Existe un periodo de tiempo indefinido que abarca desde el final de las fiestas navideñas hasta casi el comienzo de la primavera que es un bálsamo perfecto para los excesos de las fiestas. Un periodo de tiempo en el que apetece verdaderamente la austeridad. Las comidas, en la búsqueda de perder el sobrepeso adquirido en la sobreabundancia de las navidades, se vuelven frugales. Uno llega a terminar hastiado de tanta comida copiosa y desea comidas ligeras y sencillas. Vuelven el descanso y el tiempo libre paulatinamente y va quedando atrás la locura de las compras navideñas que sólo permanecen en nuestra renovada agenda en las devoluciones para aprovechar las rebajas.

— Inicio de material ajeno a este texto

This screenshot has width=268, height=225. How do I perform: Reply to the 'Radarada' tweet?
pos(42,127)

Ahora, los fines de semana son auténticos remansos de paz y sosiego. Una vez bajado el árbol y los adornos navideños al trastero, la butaca que fue desplazada por el árbol regresa a su lugar, el Belén cede su sitio a las flores y a la vela, y así, poco a poco, cada cosa desplazada vuelve a su sitio. Una sensación de amplitud satisface nuestro espíritu hogareño. Los regalos nuevos sustituyen a los viejos, y existe un sensación de estreno que alegra la convivencia. Los niños están capturados por sus nuevos juguetes, como calmados por la novedad, y todos buscamos un hueco de tranquilidad para dedicárselo a lo que nos apetece. Todos andamos ocupados en nuestros nuevos juguetes. Incluso al final del día, al estar menos cansados, apetece ver una película o un capítulo de una serie.

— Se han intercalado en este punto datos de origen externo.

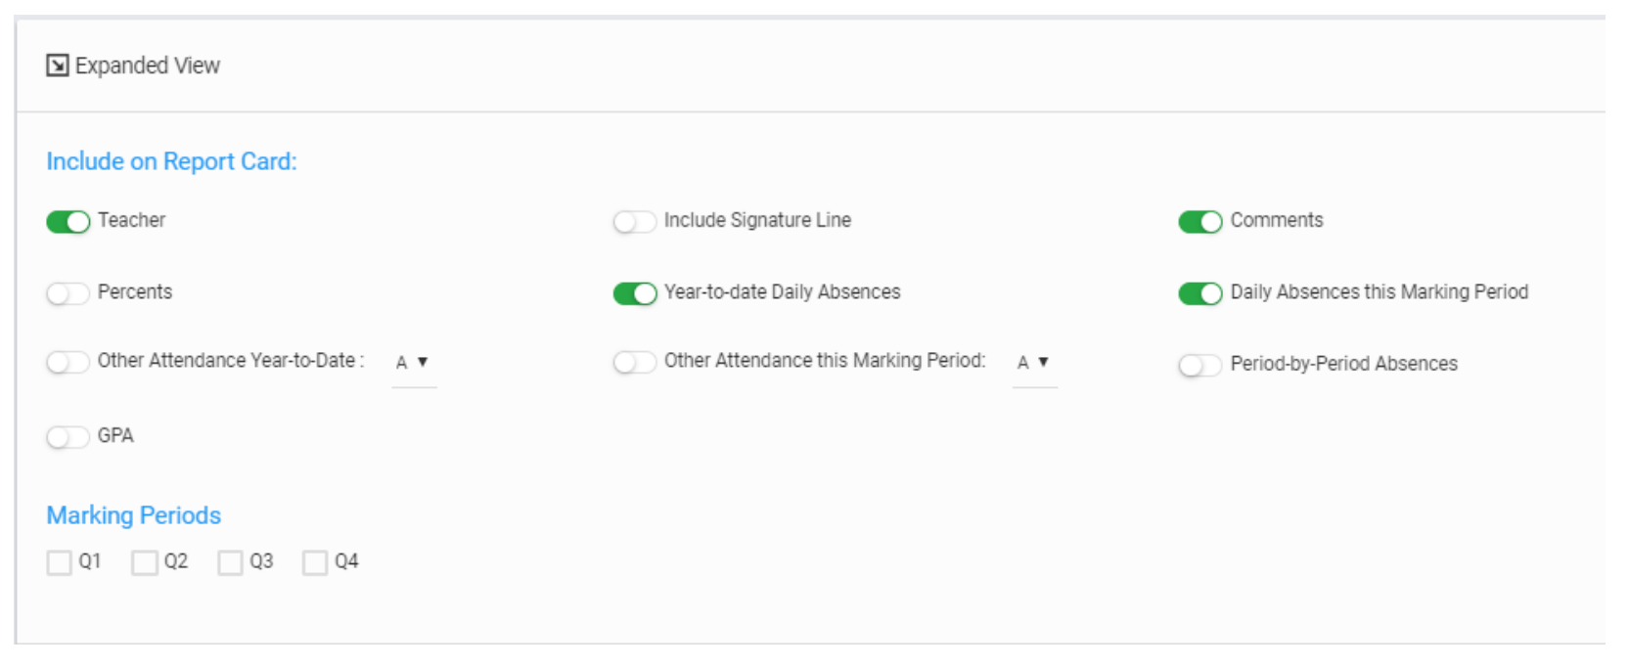This screenshot has height=667, width=1628.
Task: Open Other Attendance this Marking Period dropdown
Action: (x=1034, y=363)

Además, las comidas menos copiosas mejoran el descanso y activan automáticamente las ganas por realizar tareas: arreglar los cajones, ordenar la ropa, pasear, reencontrar tiempo para leer... Todo parece refrescar las actividades de la vida, hay una especie de complacencia hacia los demás, como una alegría y entusiasmo por retomar un ritmo vital que parecía perdido. Y esta alegría -a mi juicio- no es más que alcanzar pequeñas gotas de felicidad.